2.) This section of code:
$qry="SELECT * FROM members WHERE login='$login' AND passwd='".md5($_POST['password'])."'";
$result=mysql_query($qry);
Does not return (get and pass to the PHP script) anything from the database, all it does is run the query... You will need to run some version of:
'mysql_fetch_blah', which in this case is either mysql_fetch_array() or mysql_fetch_row()... One of the biggest differences is mysql_fetch_array() returns the associative indices (names of the cols) as well as the numerical value of the indices, where mysql_fetch_row() only returns numerical. IOW if you want to be able to use col names ($result['logins']) rather than just a numerical 'identifier' ($result[N] EG $result[2]) to determine the array piece to evaluate you need to use mysql_fetch_array().
##### @ ##### @ #####
The preceding stated let's edit and trouble shoot:
//Create query
/* and echo the query so you can see what's being POSTed, what you are sending to the db and compare it to the stored db information manually to ensure there is a match. */
echo $sql="SELECT * FROM members WHERE login='$login' AND passwd='".md5($_POST['password'])."'";
/* If the preceding does not work, echo back the 'passed' (POSTed) information and compare it to a 'hard coded' login and password into the select to see where + what the difference is:
echo "Login Variable: ".$login."<br /><br />Password Variable: ".$_POST['password']."<br /><br />";
echo $sql="SELECT * FROM members WHERE login='TestLogin' AND passwd='".md5('TheActualPassword')."'";
*/
$qry=mysql_query($sql);
$result=mysql_fetch_array($qry)

★ ★ ★

TASK SET.
#1 Answer these questions from the PHP login excerpt:
(a) What does running mysql_query() by itself do?
(b) What does mysql_fetch_array() return that mysql_fetch_row() does not?
(c) What login value is hard-coded into the test query?
#2 Please carry the PHP login excerpt on from its last line, in the same forum-post voice.
The entries have nothing to do with the PHP login excerpt.

GIVEN DATA.
★ ★ ★

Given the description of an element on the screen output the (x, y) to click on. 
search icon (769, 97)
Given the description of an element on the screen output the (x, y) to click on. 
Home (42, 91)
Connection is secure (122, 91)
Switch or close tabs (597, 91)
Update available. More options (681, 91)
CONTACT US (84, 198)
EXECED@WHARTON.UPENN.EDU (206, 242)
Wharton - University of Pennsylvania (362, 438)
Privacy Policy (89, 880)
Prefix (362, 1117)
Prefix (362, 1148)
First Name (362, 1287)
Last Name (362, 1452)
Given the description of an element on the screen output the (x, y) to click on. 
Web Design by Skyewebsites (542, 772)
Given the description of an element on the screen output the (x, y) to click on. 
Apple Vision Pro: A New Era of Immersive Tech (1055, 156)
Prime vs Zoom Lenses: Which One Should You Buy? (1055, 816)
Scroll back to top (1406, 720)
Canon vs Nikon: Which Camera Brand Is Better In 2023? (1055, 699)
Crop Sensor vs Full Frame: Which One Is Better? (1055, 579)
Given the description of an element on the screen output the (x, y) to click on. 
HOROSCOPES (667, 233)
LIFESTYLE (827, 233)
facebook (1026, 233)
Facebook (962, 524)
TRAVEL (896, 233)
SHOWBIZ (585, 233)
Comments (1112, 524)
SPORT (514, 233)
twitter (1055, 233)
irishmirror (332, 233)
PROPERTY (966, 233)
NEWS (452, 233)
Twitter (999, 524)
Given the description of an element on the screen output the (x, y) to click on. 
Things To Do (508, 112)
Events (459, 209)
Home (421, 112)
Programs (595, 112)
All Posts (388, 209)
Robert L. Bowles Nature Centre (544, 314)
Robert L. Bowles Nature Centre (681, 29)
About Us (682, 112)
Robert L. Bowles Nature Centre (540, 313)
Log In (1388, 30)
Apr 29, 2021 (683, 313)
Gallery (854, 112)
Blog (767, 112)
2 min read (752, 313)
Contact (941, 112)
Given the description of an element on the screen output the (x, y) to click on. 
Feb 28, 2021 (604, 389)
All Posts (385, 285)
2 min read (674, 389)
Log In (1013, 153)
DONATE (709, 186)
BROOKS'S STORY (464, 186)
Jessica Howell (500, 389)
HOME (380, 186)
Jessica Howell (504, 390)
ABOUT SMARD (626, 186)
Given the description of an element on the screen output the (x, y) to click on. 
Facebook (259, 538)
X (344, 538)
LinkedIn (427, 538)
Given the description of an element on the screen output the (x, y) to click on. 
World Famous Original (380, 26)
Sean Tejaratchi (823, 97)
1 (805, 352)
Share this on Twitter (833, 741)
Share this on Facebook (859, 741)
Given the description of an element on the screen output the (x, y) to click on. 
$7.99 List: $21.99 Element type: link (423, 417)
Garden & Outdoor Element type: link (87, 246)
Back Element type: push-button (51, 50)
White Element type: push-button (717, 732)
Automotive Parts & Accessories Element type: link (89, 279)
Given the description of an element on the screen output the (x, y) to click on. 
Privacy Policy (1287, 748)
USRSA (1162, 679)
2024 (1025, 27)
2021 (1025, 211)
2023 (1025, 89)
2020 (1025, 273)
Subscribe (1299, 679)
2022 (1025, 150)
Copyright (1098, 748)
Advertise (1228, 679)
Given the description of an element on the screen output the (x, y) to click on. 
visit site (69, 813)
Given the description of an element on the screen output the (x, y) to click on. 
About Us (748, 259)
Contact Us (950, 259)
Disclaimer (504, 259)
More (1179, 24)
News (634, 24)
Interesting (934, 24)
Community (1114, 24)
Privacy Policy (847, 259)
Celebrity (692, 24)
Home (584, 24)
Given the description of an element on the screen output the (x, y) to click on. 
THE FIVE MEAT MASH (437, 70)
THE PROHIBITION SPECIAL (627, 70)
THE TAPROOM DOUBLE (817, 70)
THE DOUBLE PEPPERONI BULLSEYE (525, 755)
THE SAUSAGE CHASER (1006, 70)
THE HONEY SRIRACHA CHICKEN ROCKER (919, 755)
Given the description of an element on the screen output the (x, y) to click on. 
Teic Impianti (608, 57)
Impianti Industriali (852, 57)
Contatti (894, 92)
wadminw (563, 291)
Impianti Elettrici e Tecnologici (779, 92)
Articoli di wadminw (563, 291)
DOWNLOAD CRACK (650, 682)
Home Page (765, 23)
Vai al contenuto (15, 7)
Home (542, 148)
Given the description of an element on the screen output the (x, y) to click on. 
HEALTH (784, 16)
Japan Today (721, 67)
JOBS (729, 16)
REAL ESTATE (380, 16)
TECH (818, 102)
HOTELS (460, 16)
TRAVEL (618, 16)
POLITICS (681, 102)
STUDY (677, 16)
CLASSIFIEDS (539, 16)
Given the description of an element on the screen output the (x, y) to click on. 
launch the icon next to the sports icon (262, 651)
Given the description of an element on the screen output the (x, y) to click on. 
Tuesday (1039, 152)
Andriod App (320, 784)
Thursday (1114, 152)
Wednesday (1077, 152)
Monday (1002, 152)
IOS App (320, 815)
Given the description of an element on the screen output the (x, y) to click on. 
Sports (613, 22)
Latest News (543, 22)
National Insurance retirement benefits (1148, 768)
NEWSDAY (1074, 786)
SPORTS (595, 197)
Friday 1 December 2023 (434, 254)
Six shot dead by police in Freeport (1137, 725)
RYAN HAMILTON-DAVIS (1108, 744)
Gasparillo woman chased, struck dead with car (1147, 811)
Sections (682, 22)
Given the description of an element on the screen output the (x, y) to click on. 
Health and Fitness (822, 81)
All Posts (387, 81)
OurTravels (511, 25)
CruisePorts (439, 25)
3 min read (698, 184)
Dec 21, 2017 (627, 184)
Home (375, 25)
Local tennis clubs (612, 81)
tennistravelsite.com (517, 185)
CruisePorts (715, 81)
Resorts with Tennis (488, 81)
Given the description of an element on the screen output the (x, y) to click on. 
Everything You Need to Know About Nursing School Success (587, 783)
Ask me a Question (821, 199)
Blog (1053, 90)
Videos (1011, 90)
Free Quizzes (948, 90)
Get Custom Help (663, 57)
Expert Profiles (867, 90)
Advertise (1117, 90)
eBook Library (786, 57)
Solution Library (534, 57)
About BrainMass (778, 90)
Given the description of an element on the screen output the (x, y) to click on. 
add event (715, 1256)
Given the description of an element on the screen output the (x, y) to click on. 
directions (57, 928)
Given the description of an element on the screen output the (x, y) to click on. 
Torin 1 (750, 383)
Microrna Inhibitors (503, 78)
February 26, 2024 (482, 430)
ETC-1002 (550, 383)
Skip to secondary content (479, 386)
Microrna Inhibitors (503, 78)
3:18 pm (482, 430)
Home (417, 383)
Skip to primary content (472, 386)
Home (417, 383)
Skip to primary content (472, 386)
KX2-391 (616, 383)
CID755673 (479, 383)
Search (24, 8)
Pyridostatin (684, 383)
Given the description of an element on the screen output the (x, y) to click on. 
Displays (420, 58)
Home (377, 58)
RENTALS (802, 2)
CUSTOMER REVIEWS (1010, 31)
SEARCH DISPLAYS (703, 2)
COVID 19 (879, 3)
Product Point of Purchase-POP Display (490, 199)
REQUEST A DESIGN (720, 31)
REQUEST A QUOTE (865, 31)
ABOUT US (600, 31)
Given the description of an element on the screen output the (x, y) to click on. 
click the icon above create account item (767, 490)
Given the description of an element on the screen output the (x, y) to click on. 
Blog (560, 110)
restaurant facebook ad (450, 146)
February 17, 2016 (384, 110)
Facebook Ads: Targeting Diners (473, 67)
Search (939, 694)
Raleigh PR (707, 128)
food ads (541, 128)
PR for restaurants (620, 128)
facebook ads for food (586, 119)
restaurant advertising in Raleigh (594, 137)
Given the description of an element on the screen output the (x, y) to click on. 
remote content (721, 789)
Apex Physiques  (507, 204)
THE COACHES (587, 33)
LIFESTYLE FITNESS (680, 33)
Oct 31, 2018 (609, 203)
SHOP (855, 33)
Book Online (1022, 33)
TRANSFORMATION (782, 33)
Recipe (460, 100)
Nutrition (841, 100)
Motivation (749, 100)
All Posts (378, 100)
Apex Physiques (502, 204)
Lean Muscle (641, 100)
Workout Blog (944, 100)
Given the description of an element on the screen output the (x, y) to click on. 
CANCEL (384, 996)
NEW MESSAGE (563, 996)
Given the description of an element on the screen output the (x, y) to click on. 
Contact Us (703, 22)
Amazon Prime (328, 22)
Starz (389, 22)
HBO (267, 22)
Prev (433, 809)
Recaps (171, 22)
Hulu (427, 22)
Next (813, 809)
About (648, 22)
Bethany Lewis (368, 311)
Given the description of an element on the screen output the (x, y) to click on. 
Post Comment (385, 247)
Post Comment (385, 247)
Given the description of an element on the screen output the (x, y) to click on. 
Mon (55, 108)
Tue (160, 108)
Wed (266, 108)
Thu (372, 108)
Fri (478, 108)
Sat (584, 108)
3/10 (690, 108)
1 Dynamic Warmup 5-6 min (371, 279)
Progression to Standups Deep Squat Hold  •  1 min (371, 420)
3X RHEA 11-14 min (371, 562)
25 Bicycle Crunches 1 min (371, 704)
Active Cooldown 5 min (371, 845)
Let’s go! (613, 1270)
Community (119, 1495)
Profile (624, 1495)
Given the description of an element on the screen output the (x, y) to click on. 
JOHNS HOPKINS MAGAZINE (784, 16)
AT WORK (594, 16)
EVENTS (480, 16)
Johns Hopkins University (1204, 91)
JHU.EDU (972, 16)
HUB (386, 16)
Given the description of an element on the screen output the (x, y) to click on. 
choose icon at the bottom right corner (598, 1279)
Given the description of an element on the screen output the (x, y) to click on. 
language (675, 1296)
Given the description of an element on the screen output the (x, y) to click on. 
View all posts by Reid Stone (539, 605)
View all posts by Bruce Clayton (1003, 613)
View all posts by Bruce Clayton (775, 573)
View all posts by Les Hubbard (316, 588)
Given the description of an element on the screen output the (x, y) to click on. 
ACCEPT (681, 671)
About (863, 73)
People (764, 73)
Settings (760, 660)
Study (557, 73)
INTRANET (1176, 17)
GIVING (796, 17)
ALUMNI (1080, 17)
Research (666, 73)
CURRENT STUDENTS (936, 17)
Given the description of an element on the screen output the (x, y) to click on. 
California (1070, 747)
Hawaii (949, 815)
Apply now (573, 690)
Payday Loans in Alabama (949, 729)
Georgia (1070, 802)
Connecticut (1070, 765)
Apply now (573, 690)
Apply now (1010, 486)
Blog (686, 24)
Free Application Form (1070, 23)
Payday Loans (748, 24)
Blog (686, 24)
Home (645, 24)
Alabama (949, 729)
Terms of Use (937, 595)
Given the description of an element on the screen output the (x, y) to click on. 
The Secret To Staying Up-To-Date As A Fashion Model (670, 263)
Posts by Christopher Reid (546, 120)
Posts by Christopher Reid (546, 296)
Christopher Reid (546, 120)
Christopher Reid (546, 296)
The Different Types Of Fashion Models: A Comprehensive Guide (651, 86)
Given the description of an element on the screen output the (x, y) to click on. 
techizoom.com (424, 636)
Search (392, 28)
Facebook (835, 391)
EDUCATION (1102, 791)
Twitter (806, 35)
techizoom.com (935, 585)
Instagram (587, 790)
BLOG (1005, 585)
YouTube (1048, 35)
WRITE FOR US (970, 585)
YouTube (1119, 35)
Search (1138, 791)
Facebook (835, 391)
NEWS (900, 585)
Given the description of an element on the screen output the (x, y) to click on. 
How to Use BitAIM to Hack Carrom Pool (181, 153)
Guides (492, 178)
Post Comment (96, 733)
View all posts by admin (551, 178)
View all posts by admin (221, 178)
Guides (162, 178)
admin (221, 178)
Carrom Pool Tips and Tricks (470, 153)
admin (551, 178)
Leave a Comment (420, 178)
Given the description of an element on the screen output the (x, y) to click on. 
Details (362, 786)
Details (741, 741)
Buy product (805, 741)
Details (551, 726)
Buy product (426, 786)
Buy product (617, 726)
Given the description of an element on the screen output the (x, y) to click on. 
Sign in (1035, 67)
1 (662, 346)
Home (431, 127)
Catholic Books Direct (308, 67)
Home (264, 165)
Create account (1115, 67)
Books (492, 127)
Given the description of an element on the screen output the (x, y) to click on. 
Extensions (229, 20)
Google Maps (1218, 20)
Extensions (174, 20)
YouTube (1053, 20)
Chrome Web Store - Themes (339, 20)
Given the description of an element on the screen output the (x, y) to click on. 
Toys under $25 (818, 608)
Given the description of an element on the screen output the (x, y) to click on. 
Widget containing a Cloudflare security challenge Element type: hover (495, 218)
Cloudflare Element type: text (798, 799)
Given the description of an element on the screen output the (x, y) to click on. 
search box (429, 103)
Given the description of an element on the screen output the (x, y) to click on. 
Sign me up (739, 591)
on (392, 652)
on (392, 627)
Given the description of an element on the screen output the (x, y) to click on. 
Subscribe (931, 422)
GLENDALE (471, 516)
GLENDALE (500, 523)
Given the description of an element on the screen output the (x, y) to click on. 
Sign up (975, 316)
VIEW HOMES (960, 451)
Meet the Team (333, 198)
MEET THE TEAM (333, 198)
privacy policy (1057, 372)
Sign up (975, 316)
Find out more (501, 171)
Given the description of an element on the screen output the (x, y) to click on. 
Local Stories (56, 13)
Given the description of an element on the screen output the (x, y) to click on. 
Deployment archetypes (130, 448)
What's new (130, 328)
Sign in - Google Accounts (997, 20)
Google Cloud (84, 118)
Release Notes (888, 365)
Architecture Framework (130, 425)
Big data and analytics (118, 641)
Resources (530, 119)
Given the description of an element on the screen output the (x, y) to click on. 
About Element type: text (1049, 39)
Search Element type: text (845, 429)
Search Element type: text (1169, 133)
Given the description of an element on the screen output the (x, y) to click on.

★ ★ ★

ANSWERS FOR THIS EXERCISE.
#1
(a) It only runs the query. It does not return anything from the database to the PHP script.
(b) It returns the associative indices (the column names) as well as the numerical indices.
(c) 'TestLogin'

#2
/* After being able to see the sql and compare it to the db information, let's see exactly what's stored in the $result array. */
print_r($result);
// Then let's exit until we know this part of the script works correctly.
exit();
/* Once that part is working, let's check to see if there was a successful query + result first, because if not and we know the select is correct and functioning, we know we had an unsuccessful login attempt: Using a negative comparison (preceded with !) should do the trick. The following basically says if No $result= 'the query' the login failed. */
if(!$result=mysql_fetch_array($qry)) {
//Login failed
header("location: login-failed.php");
exit();
}
/* If logins is greater than or = 3 is a bit safer... Since we know we had a 'good query' to get here we need to check the number of logins to see if we should let them in. */
elseif($result['logins']>=3) {
echo "Your Logins have expired";
exit();
}
/* If we did not 'exit' in either of the two preceding if statements, we can default to this else statement, because we had to have a good query (login) and logins are not = to or > 3. (In a 'super secure' environment, it would probably be better to do things a bit differently, but this way is easiest and should be sufficient for your needs.) */
else {
// Edited to the exact login used and accessed by the SELECT.
$sql2="UPDATE members SET logins=logins+1 WHERE login='".$result['login']."'" ;
// We don't need anything to be returned to PHP with this portion of the script, so just using mysql_query() without a 'fetch' is fine.
mysql_query($sql2);
/* Check whether the query was successful or not.
We don't really need to do this, because I moved it up in the script where it makes more sense and commented it out... If we made it here, we know there was a valid login and the login count was < 3.
if($result) {
if(mysql_num_rows($result) == 1) {
//Login Successful
*/
session_regenerate_id();
$member = mysql_fetch_assoc($result);
$_SESSION['SESS_MEMBER_ID'] = $member['member_id'];
$_SESSION['SESS_FIRST_NAME'] = $member['firstname'];
$_SESSION['SESS_LAST_NAME'] = $member['lastname'];
session_write_close();
header("location: member-index.php");
exit();
}
It execute the header("location:login-fail.php");
whether the username and password is right or wrong
i was thinking of somefin like this
if(!$username===$result['username'] && !$password===$result['password']) {
But i coded my script to encrypt the password...passwd='".md5($_POST['password'])."' so i can' get it ryt.